- _Exercise objective_
Apart from the pictures, which must be omitted, restate the data exactly.

_____

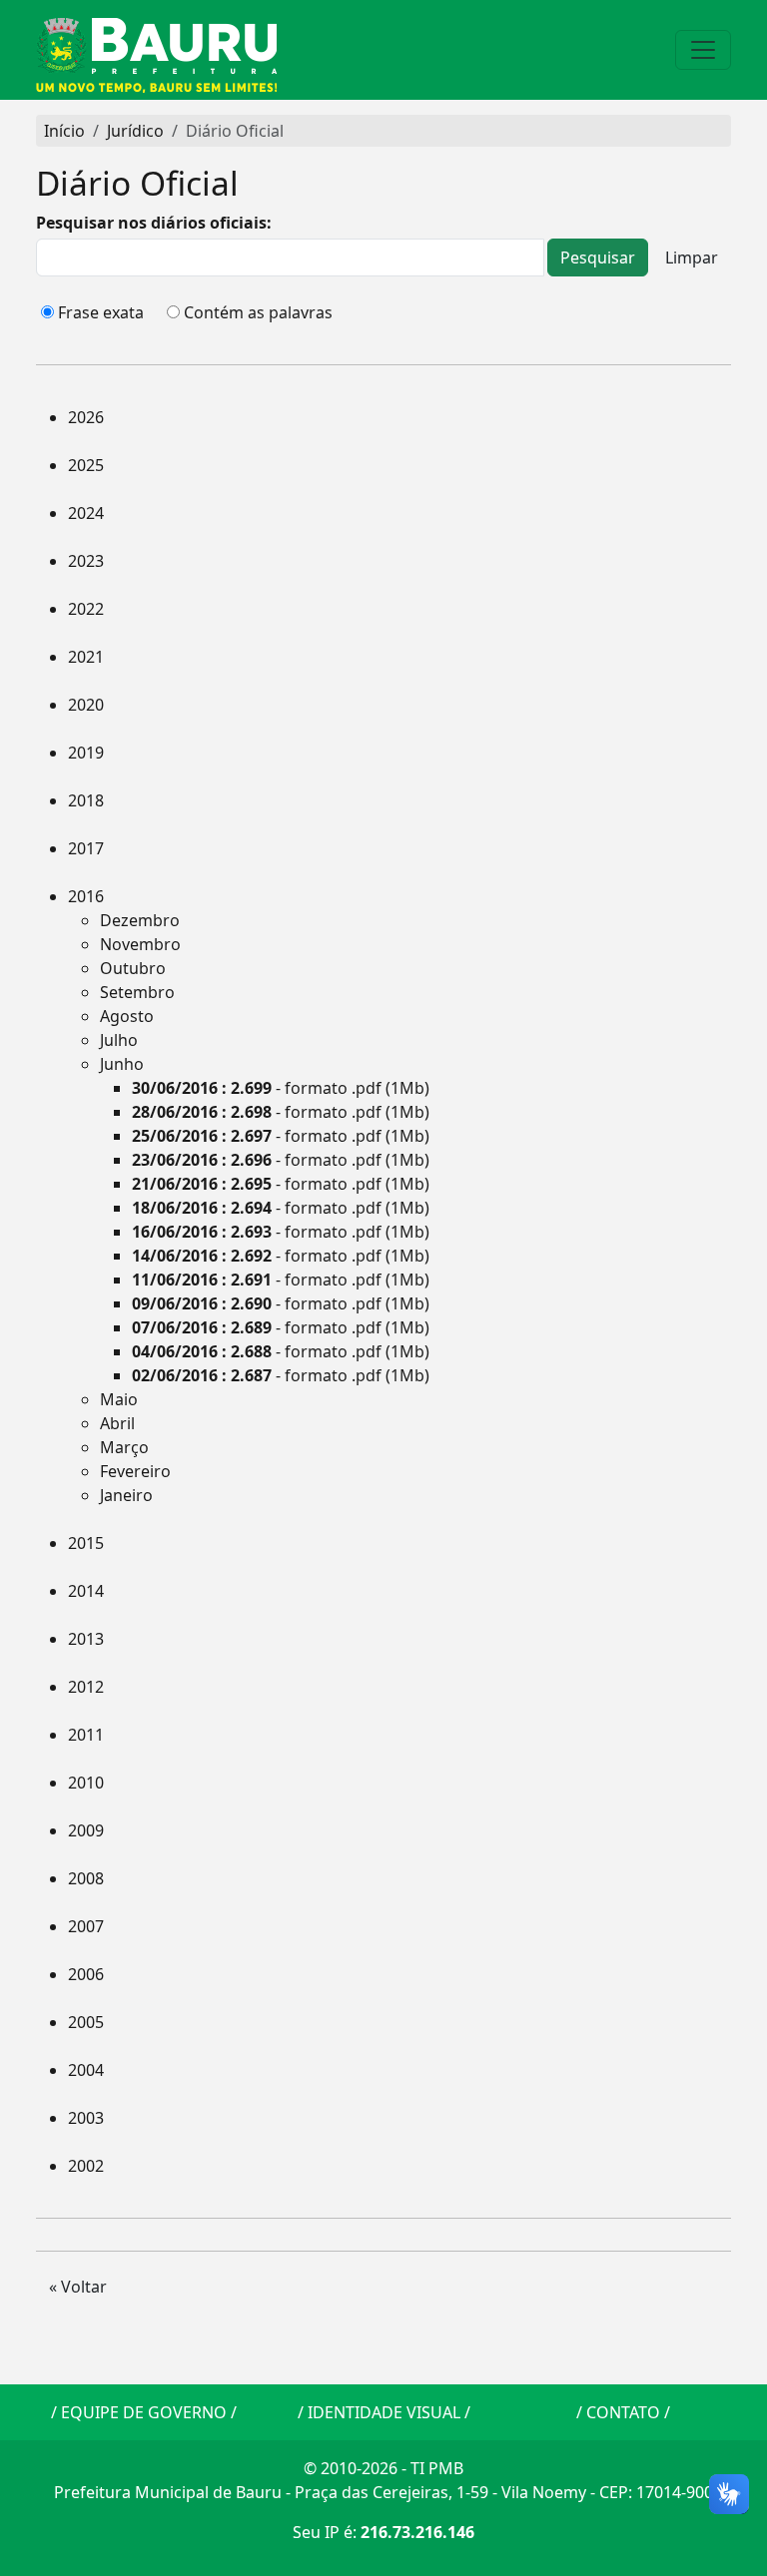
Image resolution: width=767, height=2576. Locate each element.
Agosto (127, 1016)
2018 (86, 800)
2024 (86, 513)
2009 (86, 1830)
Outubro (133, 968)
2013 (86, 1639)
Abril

_____

- _Expected answer_
Image resolution: width=767, height=2576. Locate each element.
Agosto (127, 1016)
2018 (86, 800)
2024 (86, 513)
2009 (86, 1830)
Outubro (133, 968)
2013 (86, 1639)
Abril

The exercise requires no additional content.